The companies also said customers are fully and accurately informed of the method by which they can elect to join the program, and that customers affirmatively and voluntarily consent to joining the program and to the use of their credit or debit card information.

The complaint, filed in the U.S. District Court in Massachusetts on Sept. 11, charges that consumers who purchase movie tickets from Fandango.com are presented with a “pop-up” advertisement upon completion of the transaction, offering the consumer $10 off the next purchase. Three additional copycat class-action lawsuits have also been filed.

However, the suit claims, unbeknownst to the consumer, once the consumer enters his or her e-mail address to redeem the coupon, Fandango transfers the consumer’s private credit card information to Webloyalty, which begins charging a monthly fee (up to $10) for membership in its Reservation Rewards program. This shows up on the consumer’s credit card statement as “WLI Reservation Rewards.”

The plaintiff named in the lawsuit, Massachusetts-based Joe Kuefler, bought movie tickets from Fandango. Mr. Kuefler claimed he was unknowingly enrolled in Webloyalty’s rewards program at the time.

The complaint alleges violations of the Electronic Communications Privacy Act, unfair and deceptive acts and practices, unjust enrichment, invasion of privacy, money had and received, and civil theft.

The lawsuit, filed by law firms Lerach Coughlin Stoia Geller Rudman & Robbins LLP, Lee & Amtzis, P.L., and Phillips & Garcia, LLP, seeks an injunction on the claims, compensation for consumers and other remedies.

“Hundreds, if not thousands, of consumers have complained to Webloyalty and local, state and federal consumer protection agencies about the deceptive nature of its sales of its Reservation Rewards discount club product and its unauthorized access to their credit card information,” the complaint said.

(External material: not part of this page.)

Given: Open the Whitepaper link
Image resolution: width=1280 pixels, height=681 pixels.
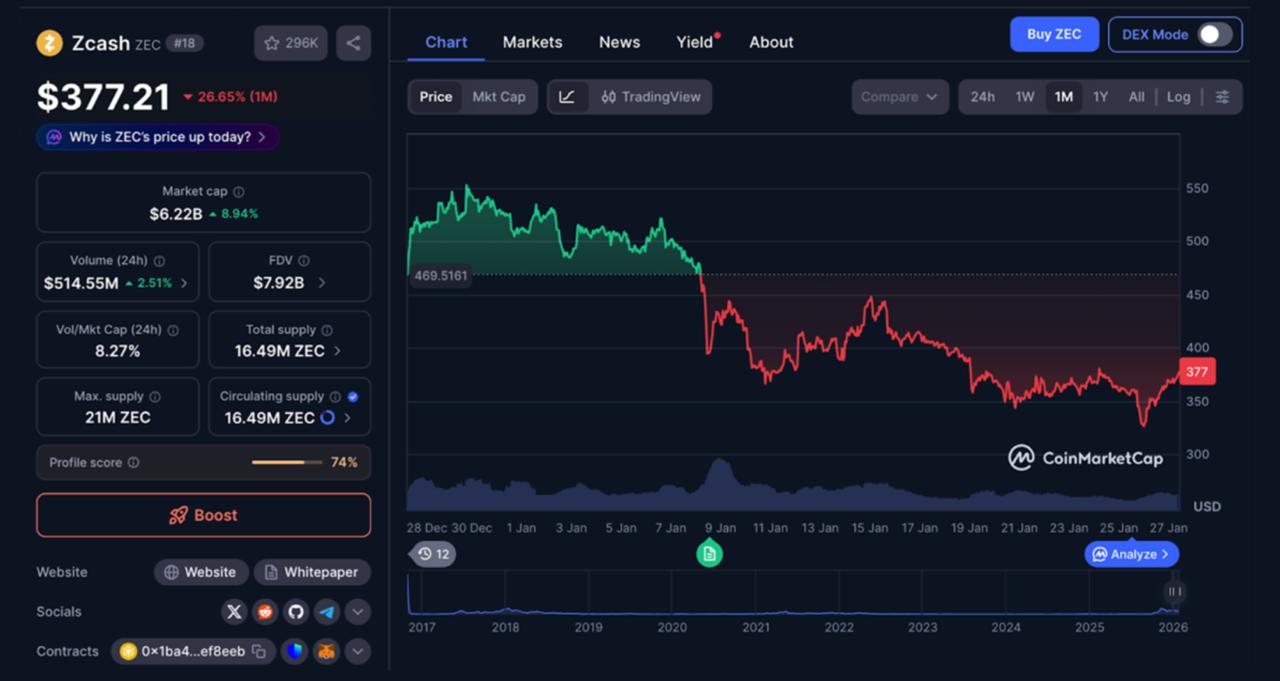Looking at the screenshot, I should (x=311, y=572).
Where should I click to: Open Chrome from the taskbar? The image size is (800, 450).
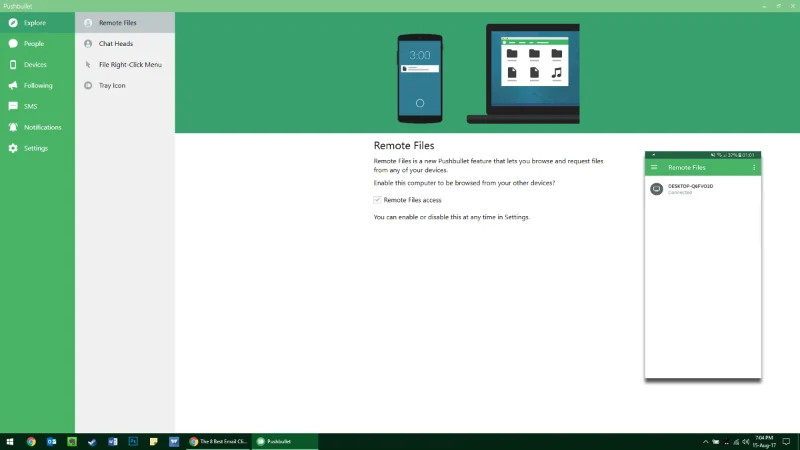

Webloyalty supplies more than 1 million subscribers with reward, discount and protection programs. Webloyalty clients, which include more than 120 e-commerce and travel businesses, benefit from increased revenue and repeat purchases. Consumers are provided with subscription services that match their needs and interests.

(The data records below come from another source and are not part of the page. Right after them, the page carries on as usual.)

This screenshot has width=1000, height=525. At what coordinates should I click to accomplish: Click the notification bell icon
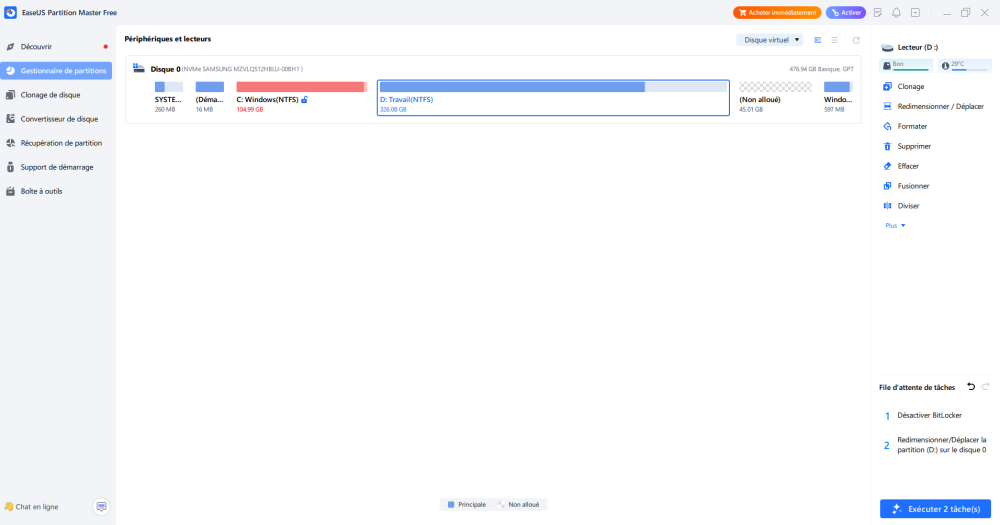pyautogui.click(x=896, y=13)
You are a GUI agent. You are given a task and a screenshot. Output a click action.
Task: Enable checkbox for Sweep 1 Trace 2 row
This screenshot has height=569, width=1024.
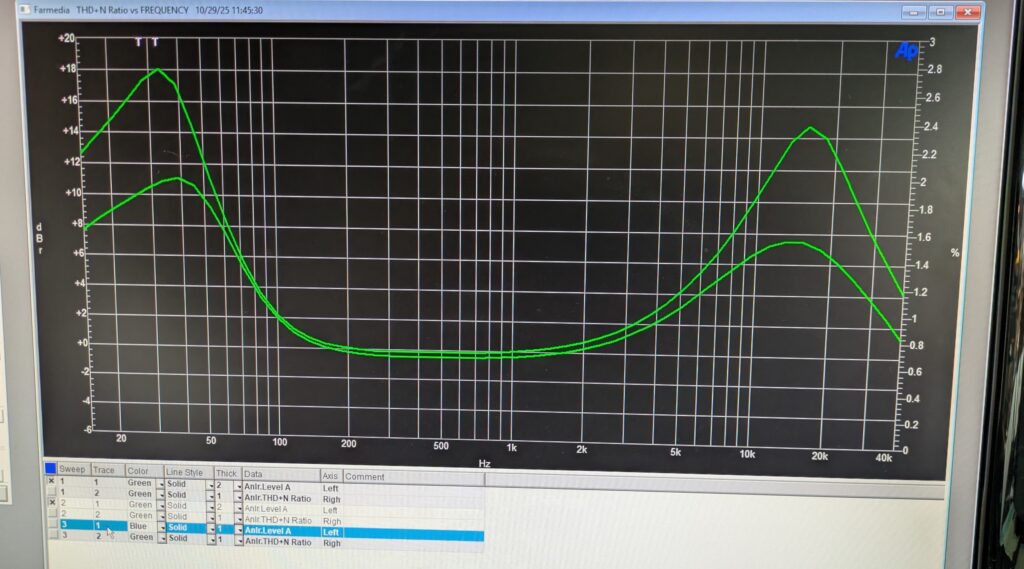coord(52,493)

According to Webloyalty and Fandango, the offer regarding the Reservation Rewards program, as made to Mr. Kuefler through the Fandango Web site, was a multi-step process that made numerous, clear, complete, and accurate disclosures.

The process “neither enrolled Mr. Kuefler, or any other customer, automatically in the Reservation Rewards program, nor did it entail the use or transfer of Mr. Kuefler’s, or any other customer’s, credit or debit card information without Mr. Kuefler’s, or the applicable customer’s, informed and affirmative consent,” Webloyalty and Fandango said.

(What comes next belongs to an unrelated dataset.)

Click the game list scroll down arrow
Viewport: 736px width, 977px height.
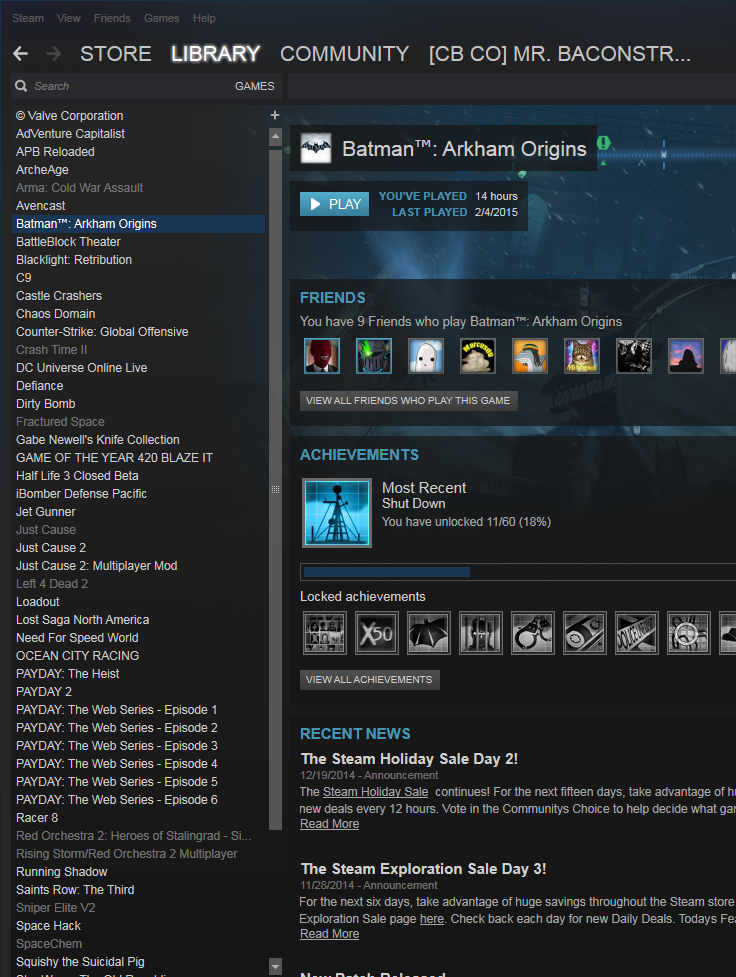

A copy of the enrollment page that appears in the motion can be viewed here.

“There were a lot of allegations about what [Mr. Kufler] saw and didn’t see before he joined, [but] for every person who joined our service, we know specifically how they joined,” Mr. Fernandes said. “Essentially, there is no way for then to join unless they go through specific actions on the pages that we put out on the Internet.

“It’s actually easier to not join our program than it is to join our program,” he said. “To not join, you don’t do anything. To join, you have to go through a number of steps. That’s an important point.”

In addition, Mr. Fernandes said that Mr. Kufler actually got his $10 back.

“He was billed once, he called, and he got his money back within 24 hours of calling,” Mr. Fernandes said. “This all happened eight months before the lawsuit was filed.”

Mr. Fernandes said the companies “filed a motion for summary judgment, which is actually fairly unusual in this case, but we think the lawsuit has such little merit, that this was the best approach for us. The motion for summary judgment essentially means that we are trying to get this suit thrown out before it starts.”

As for next steps, “the people who filed the lawsuit will file a response to our motion, and the court will set a schedule for the next few steps,” Mr. Fernandes said. “How long it takes and what happens is really up to the court at this point.”